### Task requirements
The copy must hold every line from the one with "The image size is (1554, 828)." through the end of the listing, word for word, and must hold no pictures.

### Task inputs
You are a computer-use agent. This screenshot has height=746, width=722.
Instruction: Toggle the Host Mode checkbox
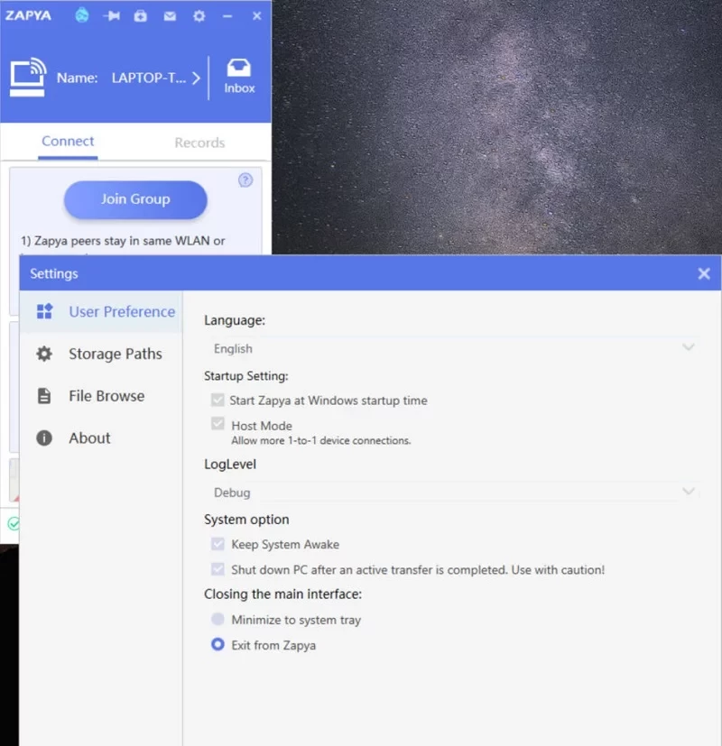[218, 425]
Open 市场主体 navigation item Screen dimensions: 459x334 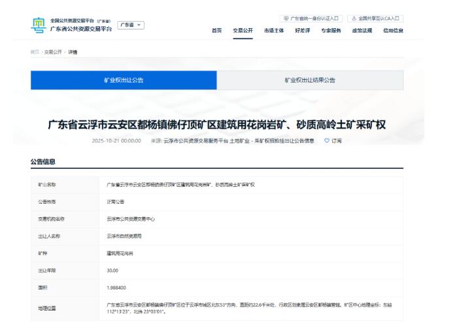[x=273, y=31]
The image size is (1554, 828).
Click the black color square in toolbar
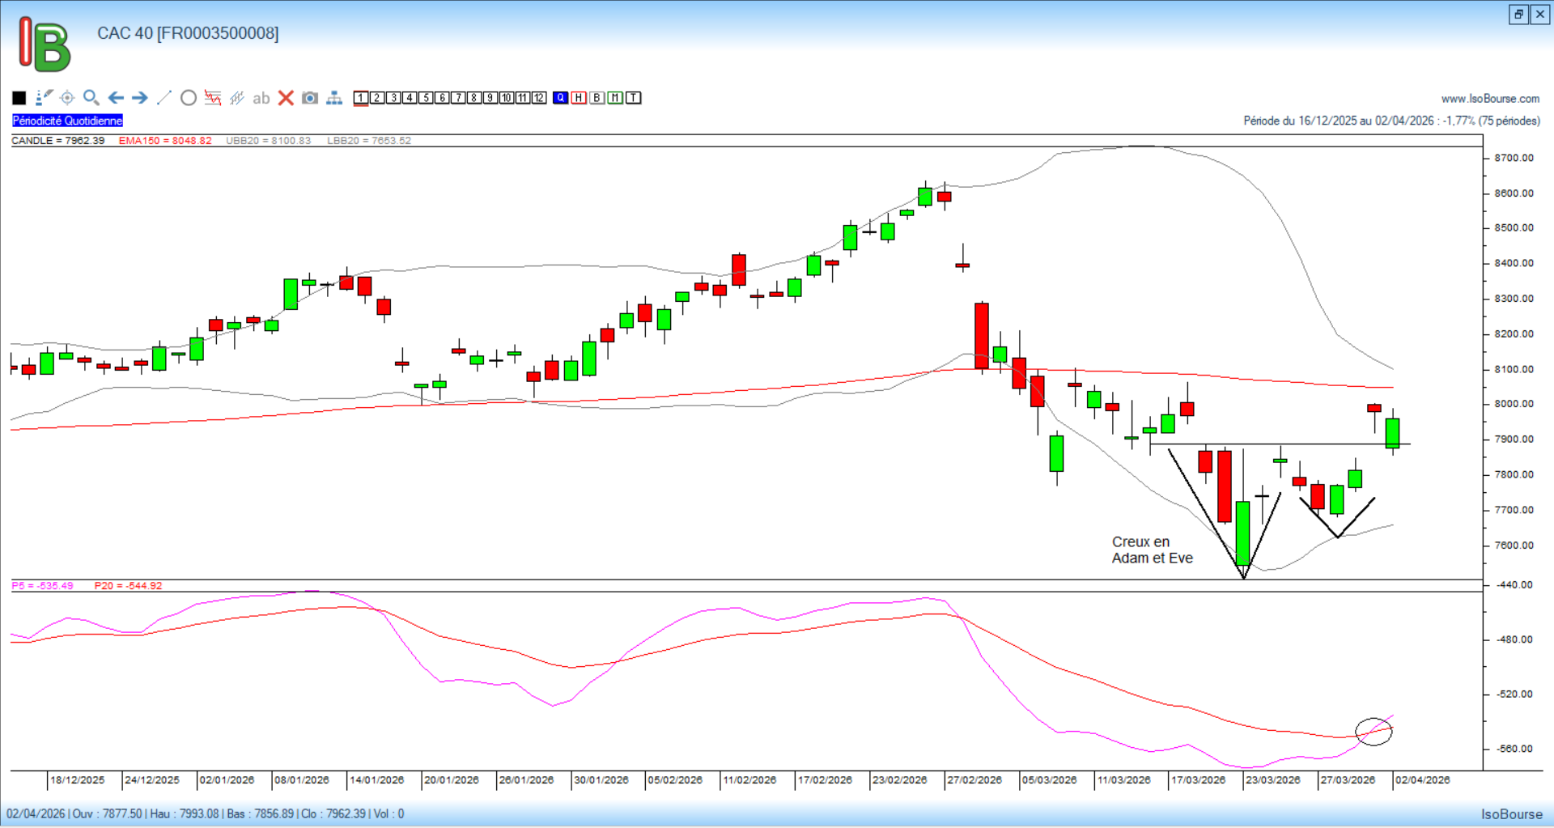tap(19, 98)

### Solution
The image size is (1554, 828).
Click the black color square in toolbar
tap(19, 98)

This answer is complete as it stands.